Bitch von Mark Catley

Bitch von Mark Catley

Bitch

Sandra hat die Enge zu Hause satt. Nach dem Streit mit ihrer Mutter ist sie einfach abgehauen, sie will mit ihrem Freund Wayne die Freiheit genießen. Doch bald trennt sie sich von ihm und streunt nun allein durch die Stadt, wo sie auf Terry, den Penner trifft, der eine seltsame Gabe hat. Wenn er wütend wird, kann er Menschen verwandeln. Sandra provoziert ihn und es geschieht auch mit ihr. Er verwandelt sie. Das Unfaßbare wird Wirklichkeit, Sandras Freiheit ist nun unbegrenzt, sie kann ihre sexuellen Wünsche ausleben. Doch der Katzenjammer ist groß, da Terrry nicht zurück verwandeln kann. Erst als Sandra auf andere junge Frauen und Männer trifft, Mitzy und Fella, die das gleiche Schicksal teilen, kann sie ihre neue Existenz akzeptieren.
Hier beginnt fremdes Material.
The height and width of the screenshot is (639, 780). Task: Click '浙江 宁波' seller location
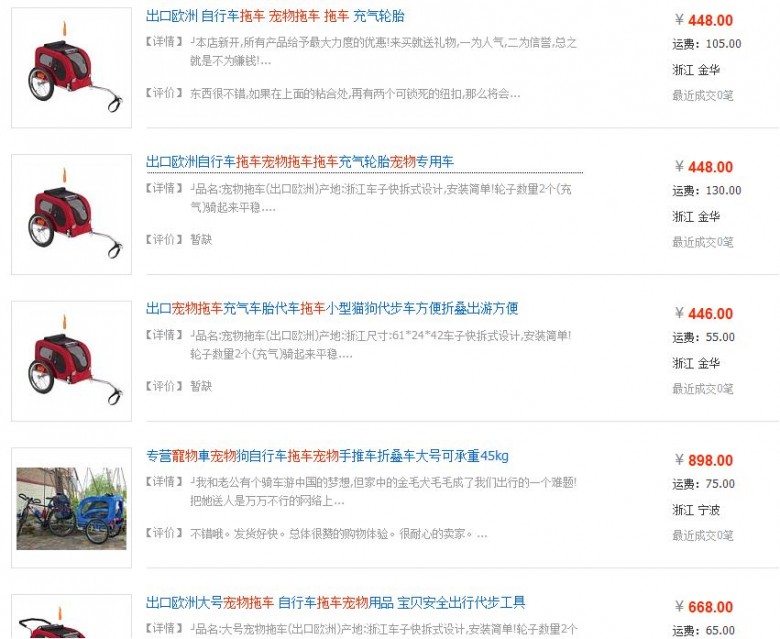point(696,510)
Sie stellt fest, dass der Mensch nicht die Krone der Schöpfung ist.

Ein modernes Märchen, das den Verwandlungstrick nutzt um die Wünsche und Bedürfnisse seiner Protagonisten zu verstärken. Sandra entscheidet sich für die Freiheit und nimmt ihr Leben selbst in die Hand, auch wenn der Preis hoch ist. "Bitch" sein heißt: jung, aggressiv und ungebunden sein. Was Sandra zunächst wie ein Fluch erscheint, wird immer mehr zu einer neuen Perspektive, aus der sie sich selbst und das Leben besser kennenlernt.

Das Stück „Bitch“ dramatisiert das Jugendbuch „Lady, my life as a Bitch“ von Melvin Burgess, das in England wegen seiner sexuellen Freizügigkeiten für viel Wirbel gesorgt hat. Der englische Autor Mark Catley richtet dabei den Fokus stärker auf die Bedeutung von Freundschaft und den Ablöseprozess von der Familie. Ein mutiges, nachdenkliches und freches Stück über den jugendlichen Drang nach Ungebundenheit, Freiheit und Sex.